● Data records:
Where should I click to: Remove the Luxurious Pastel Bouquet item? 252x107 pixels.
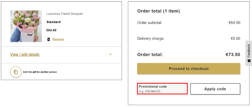[x=58, y=39]
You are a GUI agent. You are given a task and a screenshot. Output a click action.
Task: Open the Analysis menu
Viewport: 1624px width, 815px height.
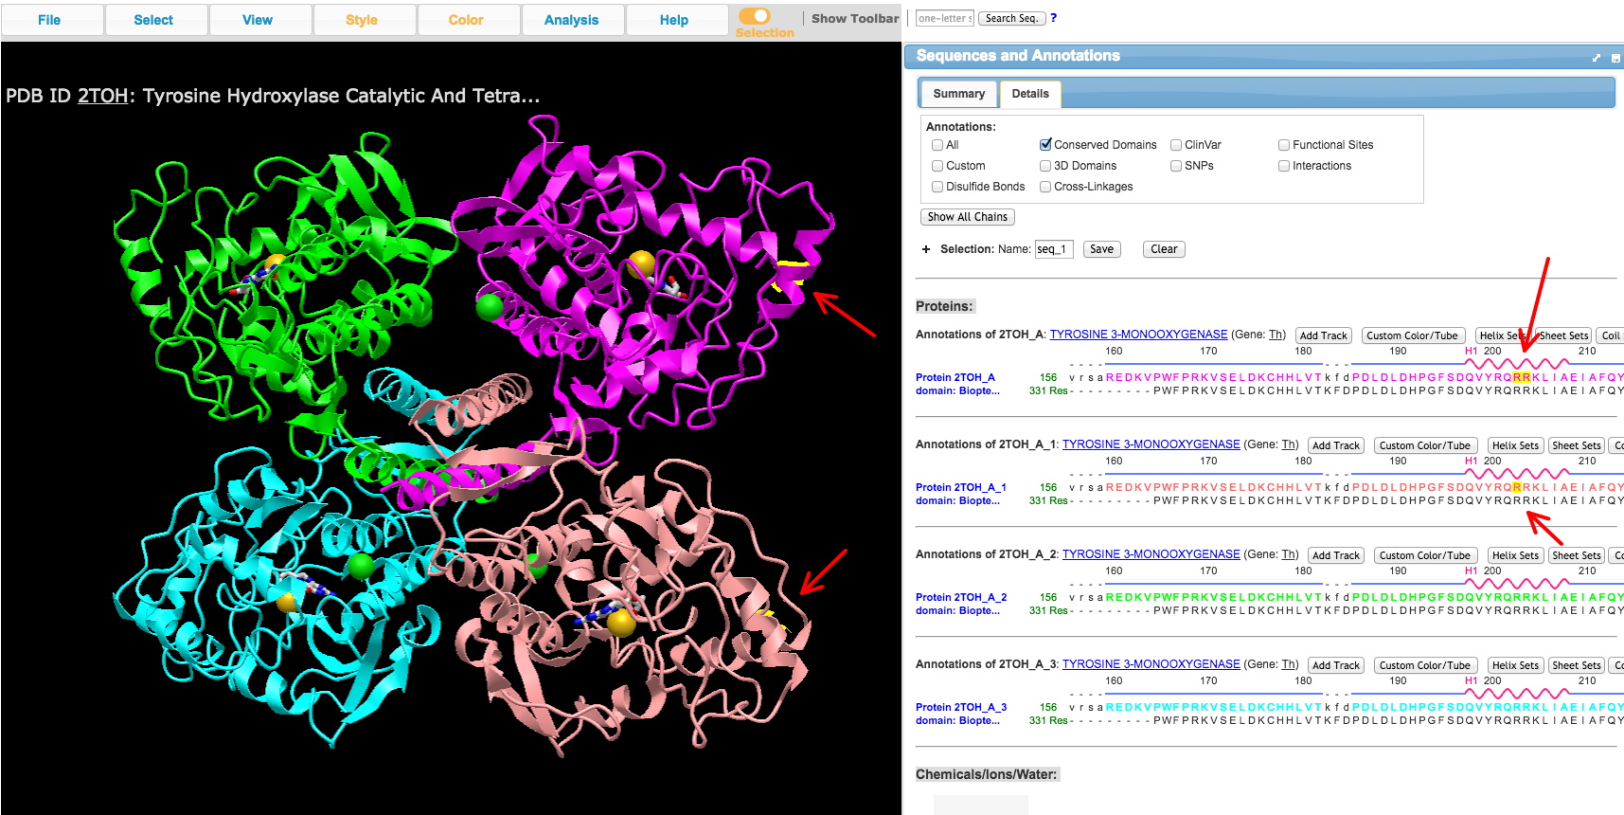click(x=571, y=20)
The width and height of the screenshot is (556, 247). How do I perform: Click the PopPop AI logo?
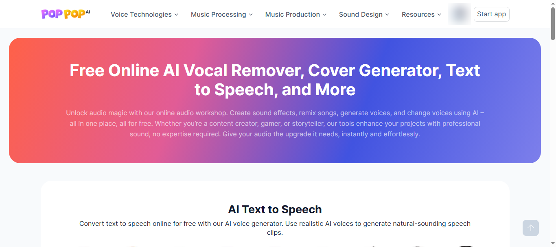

● What the exercise asks:
Return the records above exactly as written. Do not include their images.

● Answer to this task:
Where should I click to: Remove the Luxurious Pastel Bouquet item? 252x107 pixels.
[x=58, y=39]
You are a GUI agent. You are given a task and a screenshot. Output a click action.
Task: Open the Analysis menu
Viewport: 1624px width, 815px height.
click(x=571, y=20)
The width and height of the screenshot is (556, 247). How do I perform: Click the PopPop AI logo?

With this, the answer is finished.